• Document text
- - - -
Join Factorization

February 14, 2018

Join Factorization

Filed under: CBO,Oracle — Jonathan Lewis @ 3:38 pm GMT Feb 14,2018

This item is, by a roundabout route, a follow-up to yesterday’s note on a critical difference in cardinality estimates that appeared if you used the coalesce() function in its simplest form as a substitute for the nvl() function. Connor McDonald wrote a followup note about how using the nvl() function in a suitable predicate could lead to Oracle splitting a query into a union all (in version 12.2), which led me to go back to a note I’d written on the same topic about 10 years earlier where the precursor of this feature already existed but used concatenation instead of OR-expansion.

The script I’d used for my earlier article was actually one I’d written in February 2003 and tested fairly regularly since – which brings me to this article, because I finally tested my script against 12.2.0.1 to discover a very cute bit of optimisation.

The business of splitting a query into two parts can be used even when the queries are more complex and include joins; this doesn’t always happen automatically and sometimes has to be hinted (but that may be a costs/statistics thing) for example, from 12.1.0.2, a query and its execution plan:


select
        *
from
        t1, t2
where
        t1.v1 = nvl(:v1,t1.v1)
and     t2.n1 = t1.n1
;

---------------------------------------------------------------------------------------------------
| Id  | Operation                               | Name    | Rows  | Bytes | Cost (%CPU)| Time     |
---------------------------------------------------------------------------------------------------
|   0 | SELECT STATEMENT                        |         |  1001 |   228K|    11   (0)| 00:00:01 |
|   1 |  CONCATENATION                          |         |       |       |            |          |
|*  2 |   FILTER                                |         |       |       |            |          |
|*  3 |    HASH JOIN                            |         |  1000 |   228K|     8   (0)| 00:00:01 |
|   4 |     TABLE ACCESS FULL                   | T2      |  1000 |   106K|     4   (0)| 00:00:01 |
|*  5 |     TABLE ACCESS FULL                   | T1      |  1000 |   122K|     4   (0)| 00:00:01 |
|*  6 |   FILTER                                |         |       |       |            |          |
|   7 |    NESTED LOOPS                         |         |     1 |   234 |     3   (0)| 00:00:01 |
|   8 |     NESTED LOOPS                        |         |     1 |   234 |     3   (0)| 00:00:01 |
|   9 |      TABLE ACCESS BY INDEX ROWID BATCHED| T1      |     1 |   125 |     2   (0)| 00:00:01 |
|* 10 |       INDEX RANGE SCAN                  | T1_IDX1 |     1 |       |     1   (0)| 00:00:01 |
|* 11 |      INDEX UNIQUE SCAN                  | T2_PK   |     1 |       |     0   (0)| 00:00:01 |
|  12 |     TABLE ACCESS BY INDEX ROWID         | T2      |     1 |   109 |     1   (0)| 00:00:01 |
---------------------------------------------------------------------------------------------------

Predicate Information (identified by operation id):
---------------------------------------------------
   2 - filter(:V1 IS NULL)
- - - -
• Extracted records
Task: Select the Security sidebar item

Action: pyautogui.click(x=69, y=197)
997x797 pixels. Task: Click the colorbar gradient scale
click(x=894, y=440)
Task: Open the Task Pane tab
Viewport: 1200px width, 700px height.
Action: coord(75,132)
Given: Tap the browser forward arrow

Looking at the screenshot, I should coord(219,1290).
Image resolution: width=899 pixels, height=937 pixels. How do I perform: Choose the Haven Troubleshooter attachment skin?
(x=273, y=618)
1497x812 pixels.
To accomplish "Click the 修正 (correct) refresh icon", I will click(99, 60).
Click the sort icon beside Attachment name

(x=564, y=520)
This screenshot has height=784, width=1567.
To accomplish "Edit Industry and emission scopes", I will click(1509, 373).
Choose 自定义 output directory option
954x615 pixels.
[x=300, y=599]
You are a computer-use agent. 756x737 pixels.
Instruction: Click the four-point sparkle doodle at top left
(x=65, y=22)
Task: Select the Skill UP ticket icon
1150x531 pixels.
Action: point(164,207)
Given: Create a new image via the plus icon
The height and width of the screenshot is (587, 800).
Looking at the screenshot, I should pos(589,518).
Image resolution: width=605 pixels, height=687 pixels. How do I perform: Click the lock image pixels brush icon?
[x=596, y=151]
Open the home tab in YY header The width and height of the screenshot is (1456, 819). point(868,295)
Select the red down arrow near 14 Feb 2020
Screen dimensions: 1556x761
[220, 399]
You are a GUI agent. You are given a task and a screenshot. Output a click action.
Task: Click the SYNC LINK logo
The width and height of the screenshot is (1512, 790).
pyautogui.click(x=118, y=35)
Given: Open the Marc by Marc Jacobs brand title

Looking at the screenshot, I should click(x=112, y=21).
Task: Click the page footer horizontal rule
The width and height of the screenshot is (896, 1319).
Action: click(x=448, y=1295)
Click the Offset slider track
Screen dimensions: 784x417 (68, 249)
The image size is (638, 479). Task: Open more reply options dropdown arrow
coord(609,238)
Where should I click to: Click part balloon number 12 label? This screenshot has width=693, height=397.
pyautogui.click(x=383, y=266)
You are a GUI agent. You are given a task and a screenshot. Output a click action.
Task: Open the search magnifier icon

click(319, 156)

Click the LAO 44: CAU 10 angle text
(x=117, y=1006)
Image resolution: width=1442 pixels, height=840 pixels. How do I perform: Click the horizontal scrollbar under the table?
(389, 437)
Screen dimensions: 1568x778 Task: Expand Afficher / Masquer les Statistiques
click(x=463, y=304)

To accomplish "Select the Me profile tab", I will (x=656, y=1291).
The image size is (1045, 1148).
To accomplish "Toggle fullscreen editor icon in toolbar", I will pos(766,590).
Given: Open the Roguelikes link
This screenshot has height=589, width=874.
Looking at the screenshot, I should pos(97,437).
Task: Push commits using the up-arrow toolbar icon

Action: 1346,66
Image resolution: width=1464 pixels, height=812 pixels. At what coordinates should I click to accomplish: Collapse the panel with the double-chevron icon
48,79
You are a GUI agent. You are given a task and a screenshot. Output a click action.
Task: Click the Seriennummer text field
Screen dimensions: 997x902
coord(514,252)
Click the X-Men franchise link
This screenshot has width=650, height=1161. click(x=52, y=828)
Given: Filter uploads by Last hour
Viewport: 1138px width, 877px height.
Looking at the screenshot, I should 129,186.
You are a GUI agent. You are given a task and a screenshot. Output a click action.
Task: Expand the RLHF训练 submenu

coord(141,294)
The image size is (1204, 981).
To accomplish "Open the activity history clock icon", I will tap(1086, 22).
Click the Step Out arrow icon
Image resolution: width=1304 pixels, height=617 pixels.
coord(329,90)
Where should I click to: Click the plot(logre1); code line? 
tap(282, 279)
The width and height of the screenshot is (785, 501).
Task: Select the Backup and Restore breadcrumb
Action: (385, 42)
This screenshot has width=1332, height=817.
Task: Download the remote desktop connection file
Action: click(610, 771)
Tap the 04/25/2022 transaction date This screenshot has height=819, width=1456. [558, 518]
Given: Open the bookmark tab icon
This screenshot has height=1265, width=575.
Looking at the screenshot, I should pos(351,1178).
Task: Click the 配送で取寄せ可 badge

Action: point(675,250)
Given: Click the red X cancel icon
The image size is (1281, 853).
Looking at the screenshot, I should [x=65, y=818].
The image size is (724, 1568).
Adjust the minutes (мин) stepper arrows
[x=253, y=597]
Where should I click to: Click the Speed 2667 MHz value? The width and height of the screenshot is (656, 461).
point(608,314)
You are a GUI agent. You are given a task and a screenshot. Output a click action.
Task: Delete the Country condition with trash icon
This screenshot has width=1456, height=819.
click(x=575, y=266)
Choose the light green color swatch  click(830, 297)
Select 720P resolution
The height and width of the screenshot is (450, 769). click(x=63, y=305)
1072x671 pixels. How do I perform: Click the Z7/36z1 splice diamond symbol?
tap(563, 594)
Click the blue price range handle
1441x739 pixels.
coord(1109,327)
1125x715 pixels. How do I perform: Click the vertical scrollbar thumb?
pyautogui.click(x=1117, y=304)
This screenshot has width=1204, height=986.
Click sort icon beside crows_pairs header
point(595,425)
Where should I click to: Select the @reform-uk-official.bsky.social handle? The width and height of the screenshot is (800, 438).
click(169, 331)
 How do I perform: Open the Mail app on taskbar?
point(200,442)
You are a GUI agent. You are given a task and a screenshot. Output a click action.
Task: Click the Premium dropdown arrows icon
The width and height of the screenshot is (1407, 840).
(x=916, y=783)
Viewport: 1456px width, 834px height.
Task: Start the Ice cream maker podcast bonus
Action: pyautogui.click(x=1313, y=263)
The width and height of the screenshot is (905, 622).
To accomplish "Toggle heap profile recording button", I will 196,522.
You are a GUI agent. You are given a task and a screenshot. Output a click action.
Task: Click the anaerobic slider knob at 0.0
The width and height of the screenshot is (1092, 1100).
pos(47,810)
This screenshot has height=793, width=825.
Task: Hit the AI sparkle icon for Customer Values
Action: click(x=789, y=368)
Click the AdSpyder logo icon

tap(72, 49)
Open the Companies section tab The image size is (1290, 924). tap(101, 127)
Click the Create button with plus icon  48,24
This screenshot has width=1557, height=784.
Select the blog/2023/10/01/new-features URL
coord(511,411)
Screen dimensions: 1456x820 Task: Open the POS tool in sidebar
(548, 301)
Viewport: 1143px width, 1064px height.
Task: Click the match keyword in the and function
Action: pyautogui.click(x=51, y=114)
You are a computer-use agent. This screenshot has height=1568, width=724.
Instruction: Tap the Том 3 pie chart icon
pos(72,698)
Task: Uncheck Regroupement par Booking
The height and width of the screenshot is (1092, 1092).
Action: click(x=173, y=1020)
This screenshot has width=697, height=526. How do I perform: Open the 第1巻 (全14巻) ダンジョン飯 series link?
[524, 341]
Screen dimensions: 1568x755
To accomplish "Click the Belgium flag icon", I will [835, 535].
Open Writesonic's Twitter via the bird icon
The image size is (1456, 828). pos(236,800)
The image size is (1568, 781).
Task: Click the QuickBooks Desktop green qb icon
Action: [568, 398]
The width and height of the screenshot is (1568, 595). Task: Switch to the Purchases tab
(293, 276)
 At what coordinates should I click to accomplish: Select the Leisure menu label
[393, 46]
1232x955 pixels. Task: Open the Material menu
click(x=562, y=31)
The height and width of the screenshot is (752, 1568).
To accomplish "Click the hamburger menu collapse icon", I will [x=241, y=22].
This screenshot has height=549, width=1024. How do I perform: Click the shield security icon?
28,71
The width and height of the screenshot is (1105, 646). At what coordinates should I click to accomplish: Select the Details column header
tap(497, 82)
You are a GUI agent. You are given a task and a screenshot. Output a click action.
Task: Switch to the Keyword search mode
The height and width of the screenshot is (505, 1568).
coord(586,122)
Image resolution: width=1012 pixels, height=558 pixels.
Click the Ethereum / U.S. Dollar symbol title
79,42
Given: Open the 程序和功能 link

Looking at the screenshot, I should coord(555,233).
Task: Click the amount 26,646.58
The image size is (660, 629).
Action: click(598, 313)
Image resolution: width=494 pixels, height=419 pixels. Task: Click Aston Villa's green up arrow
- - - -
• Prompt
List each distinct name in the Name column of the execution plan in the join factorization article.

• Result of the exercise
T2, T1, T1_IDX1, T2_PK